Psychologists tell us that uncertainty is unhealthy, that, for the sake of our mental health, we need to have some sense of certainty about the future, some confidence in our ability to control the outcomes of our actions. I think I can, I think I can, I know I can…

Yet, time after time, the will of providence pulls the rug out from under our feet, repeatedly proving to us that we’re not really in control, that we can’t really be certain about how things will turn out, that any presumption of control or certainty we may harbor is a product of illusion.

When we cling to our illusions despite their being revealed for what they are, we become unmoored. Set adrift in a sea of uncertainty, we double-down on a false sense of identity, we become angry, anxious, and bewildered, and our true nature disappears from our view like a distant shore sinking beneath the horizon.

As I crouched by the side of the road to see if my bicycle had sustained as much damage as I had (it hadn’t), I took a moment to reflect on how I had clearly been defeated by a the laws of material nature, the will of providence, and my own poor judgment.

And on how my immediate surrender in the face of my defeat probably saved me from more serious injury.

In yoga, ‘surrender’ means ‘to offer one’s self to’ (prapadyante) or ‘to take shelter of’ (śaraṇaṁ). It’s an act of humility rather than an expression of humiliation, an acknowledgement of reality rather than an admission of defeat. ‘Surrender’ in yoga is the recognition that the basic need for shelter extends beyond the merely physical or psychological but to the spiritual as well.

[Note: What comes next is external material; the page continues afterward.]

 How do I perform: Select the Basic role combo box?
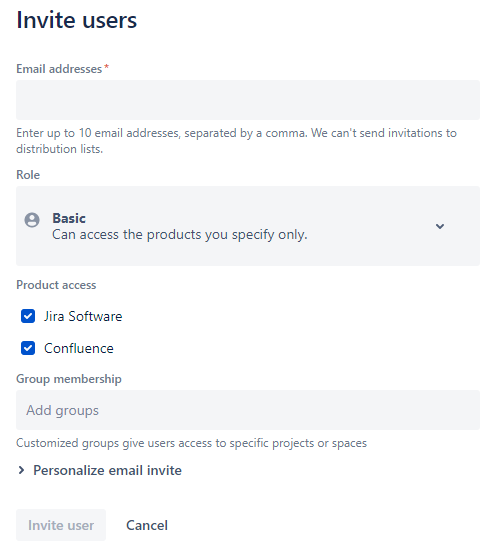[x=248, y=226]
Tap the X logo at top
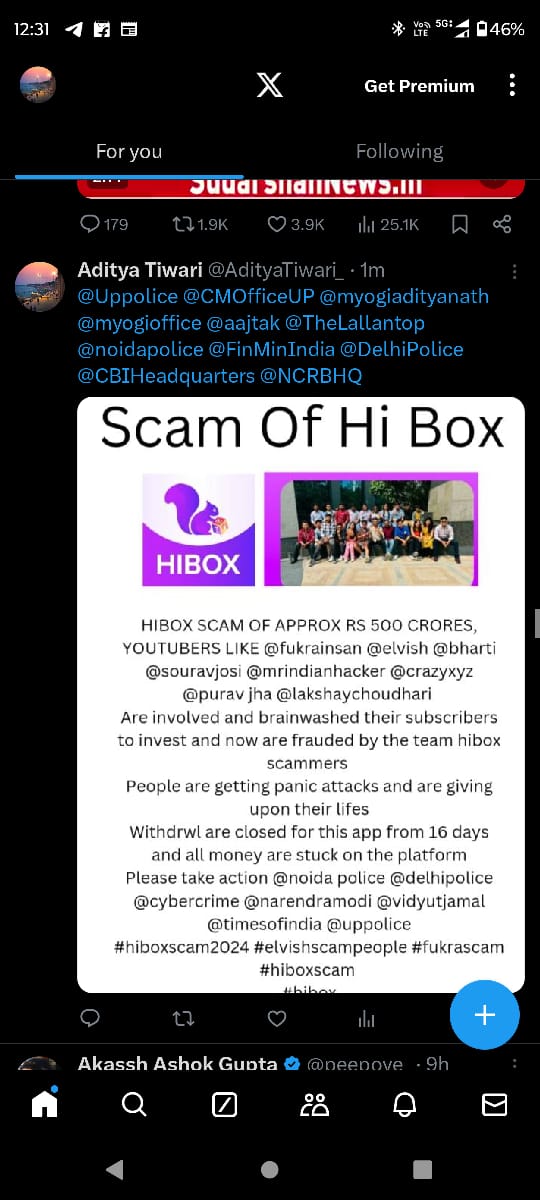Viewport: 540px width, 1200px height. pos(269,85)
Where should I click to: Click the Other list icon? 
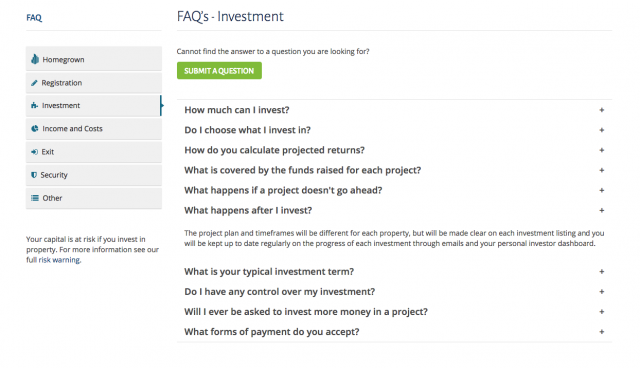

Spiritual surrender offers us a practical solution to the problem of material uncertainty. Krishna spells it out for us in the Bhagavad-gītā:

“My divine power of illusion, composed of the qualities of material nature, is nearly impossible to overcome. But those who offer themselves to me can easily cross beyond this bewildering power.” – Bg 7.14

We don’t usually notice how the force of gravity holds us to the earth or how the laws of physics dictate the nature of our experience. Similarly, we’re usually unaware of how the laws of material nature generate reactions to our actions that bind us to a cycle of alternating happiness and distress.

But the wisdom texts of yoga tell us that there’s an alternative to being thrown hither and thither by the illusory power of material nature: surrender to the source of that power.

If we try to control the material energy in an attempt to enjoy material happiness and avoid material distress, one thing is certain: we will be defeated. After all, death is certain.

If, on the other hand, we surrender to the source of this divine and bewildering material energy, we’ll experience an everlasting sensation of weightlessness as we’re lifted up from the ocean of uncertainty into a position of spiritual empowerment.

This doesn’t mean that nothing bad will happen to us; it means that we’ll be able to roll with whatever happens to us with the knowledge that happiness and distress are temporary conditions of material existence and that material existence itself is a temporary condition for one who has surrendered to the Supreme Controller of everything.

If I had tried to regain control of my bike once I’d lost it, I probably would have done myself more harm than good. My choice was to let go of the bicycle or have it taken out from under me. Either way, one thing was certain: I was going down.

Somehow or other, I chose to let go and the experience made me certain of something else: surrender is an enjoyable glide that can save us from the inherent uncertainty of life in the material world.